9. The at least one computer readable medium of claim 10, wherein emulating locally includes emulating at least one response transaction.

10. The at least one computer readable medium of claim 9, wherein emulating locally includes emulating local to the server a Command Block Wrapper (CBW) response packet expected to be received over the network from the USB device.

11. The at least one computer readable medium of claim 10, wherein emulating locally includes locally emulating at least one request transaction.

12. The at least one computer readable medium of claim 11, wherein emulating locally includes emulating local to the USB device a Command Status Wrapper (CSW) request expected to be received over the network from the server.

13. The at least one computer readable medium of claim 10, wherein the data transfer is a DATA-IN transfer requiring two network communications.

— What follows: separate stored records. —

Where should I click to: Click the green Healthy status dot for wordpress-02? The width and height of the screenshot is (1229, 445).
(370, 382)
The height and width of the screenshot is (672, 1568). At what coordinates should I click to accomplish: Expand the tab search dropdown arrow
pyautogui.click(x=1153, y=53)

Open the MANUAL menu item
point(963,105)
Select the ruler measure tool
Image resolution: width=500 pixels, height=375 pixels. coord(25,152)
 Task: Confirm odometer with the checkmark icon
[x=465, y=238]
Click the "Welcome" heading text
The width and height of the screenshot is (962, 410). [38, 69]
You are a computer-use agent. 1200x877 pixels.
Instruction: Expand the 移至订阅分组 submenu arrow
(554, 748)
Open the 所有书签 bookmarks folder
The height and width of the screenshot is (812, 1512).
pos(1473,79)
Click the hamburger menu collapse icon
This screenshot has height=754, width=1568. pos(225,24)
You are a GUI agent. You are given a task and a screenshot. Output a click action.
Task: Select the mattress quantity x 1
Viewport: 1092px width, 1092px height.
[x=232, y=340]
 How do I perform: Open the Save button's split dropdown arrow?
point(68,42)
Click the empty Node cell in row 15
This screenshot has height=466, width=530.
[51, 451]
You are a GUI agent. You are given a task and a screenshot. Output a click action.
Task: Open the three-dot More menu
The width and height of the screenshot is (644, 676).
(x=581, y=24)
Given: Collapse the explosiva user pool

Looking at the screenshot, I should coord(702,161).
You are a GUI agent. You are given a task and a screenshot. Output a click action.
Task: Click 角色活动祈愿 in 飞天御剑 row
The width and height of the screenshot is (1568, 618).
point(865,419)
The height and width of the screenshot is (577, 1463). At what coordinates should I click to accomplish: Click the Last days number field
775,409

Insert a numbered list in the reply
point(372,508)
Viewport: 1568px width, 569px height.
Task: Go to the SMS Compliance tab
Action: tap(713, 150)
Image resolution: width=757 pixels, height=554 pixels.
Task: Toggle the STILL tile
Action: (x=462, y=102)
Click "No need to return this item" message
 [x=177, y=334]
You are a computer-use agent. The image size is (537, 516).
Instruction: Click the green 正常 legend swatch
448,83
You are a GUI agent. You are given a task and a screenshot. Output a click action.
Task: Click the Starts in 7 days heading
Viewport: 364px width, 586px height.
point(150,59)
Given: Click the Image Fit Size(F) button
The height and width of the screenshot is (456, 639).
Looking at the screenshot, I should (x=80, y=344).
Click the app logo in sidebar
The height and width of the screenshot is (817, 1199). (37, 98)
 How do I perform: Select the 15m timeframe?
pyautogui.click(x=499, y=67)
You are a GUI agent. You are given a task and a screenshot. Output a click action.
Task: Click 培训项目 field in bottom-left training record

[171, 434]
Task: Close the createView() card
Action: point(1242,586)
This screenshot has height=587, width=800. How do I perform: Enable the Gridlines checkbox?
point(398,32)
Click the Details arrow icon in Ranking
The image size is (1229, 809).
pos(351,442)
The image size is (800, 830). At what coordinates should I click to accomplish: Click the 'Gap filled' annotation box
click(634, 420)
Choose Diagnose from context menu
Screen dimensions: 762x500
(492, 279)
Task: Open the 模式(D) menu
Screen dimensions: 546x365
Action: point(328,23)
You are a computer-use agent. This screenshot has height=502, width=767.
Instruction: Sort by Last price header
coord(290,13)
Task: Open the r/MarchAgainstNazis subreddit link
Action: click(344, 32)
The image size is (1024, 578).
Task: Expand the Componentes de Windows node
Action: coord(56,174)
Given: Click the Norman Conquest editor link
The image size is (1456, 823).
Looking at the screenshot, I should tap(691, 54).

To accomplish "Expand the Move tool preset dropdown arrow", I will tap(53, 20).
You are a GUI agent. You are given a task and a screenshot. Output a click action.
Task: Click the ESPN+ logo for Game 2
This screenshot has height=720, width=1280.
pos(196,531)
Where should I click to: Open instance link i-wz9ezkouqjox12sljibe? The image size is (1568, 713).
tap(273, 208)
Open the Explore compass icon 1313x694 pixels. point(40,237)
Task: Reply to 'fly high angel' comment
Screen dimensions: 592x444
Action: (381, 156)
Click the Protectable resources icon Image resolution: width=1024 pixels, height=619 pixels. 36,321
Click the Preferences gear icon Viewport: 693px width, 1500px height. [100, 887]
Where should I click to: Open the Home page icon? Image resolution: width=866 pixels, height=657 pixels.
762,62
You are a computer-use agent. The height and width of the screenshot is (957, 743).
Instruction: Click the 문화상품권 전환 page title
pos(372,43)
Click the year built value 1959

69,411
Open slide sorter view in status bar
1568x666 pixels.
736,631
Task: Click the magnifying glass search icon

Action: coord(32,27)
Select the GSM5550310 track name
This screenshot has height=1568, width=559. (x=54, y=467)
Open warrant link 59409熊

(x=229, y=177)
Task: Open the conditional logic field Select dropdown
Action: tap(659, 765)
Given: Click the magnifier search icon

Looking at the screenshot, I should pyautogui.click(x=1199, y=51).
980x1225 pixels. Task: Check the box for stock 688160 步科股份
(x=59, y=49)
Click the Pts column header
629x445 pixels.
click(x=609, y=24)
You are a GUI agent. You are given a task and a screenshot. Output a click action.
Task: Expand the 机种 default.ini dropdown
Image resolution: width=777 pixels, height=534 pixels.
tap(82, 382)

14. The at least one computer readable medium of claim 10, wherein the data transfer is a DATA-OUT transfer requiring two network communications.

15. An apparatus for at least part of a Universal Serial Bus (USB) data transfer between a server and a USB device connected over a network, the data transfer including a plurality of transactions between the server and the USB, the apparatus comprising:

at least one input for receiving communications from the server and/or the network;

at least one output for transmitting communications to the server and/or over the network; and

at least one controller configure to perform at least one of the plurality of transactions between the server and the USB device via a network communication and emulate locally at least one of the plurality of transactions expected to be performed via a network communication to reduce a number of the plurality of transactions that are performed via network communications.

16. The apparatus of claim 15, wherein the at least one controller is configured to emulate locally at least one response transaction.

17. The at least one computer readable medium of claim 16, wherein the at least one controller is configured to emulate local to the server a Command Block Wrapper (CBW) response packet expected to be received over the network from the USB device and provide the emulated CBW response packet to the server.

18. An apparatus for at least part of a Universal Serial Bus (USB) data transfer between a server and a USB device connected over a network, the data transfer including a plurality of transactions between the server and the USB, the apparatus comprising:

at least one input for receiving communications from the USB device;

at least one output for transmitting communications over the network; and

at least one controller configure to perform at least one of the plurality of transactions between the server and the USB device via a network communication and emulate locally at least one of the plurality of transactions expected to be performed via a network communication to reduce a number of the plurality of transactions that are performed via network communications.

19. The at least one computer readable medium of claim 18, wherein the at least one controller is configured to emulate locally at least one request transaction.

20. The at least one computer readable medium of claim 19, wherein the at least one controller is configured to emulate local to the USB device a Command Status Wrapper (CSW) request expected to be received over the network from the server and provide the emulated CSW packet to the USB device.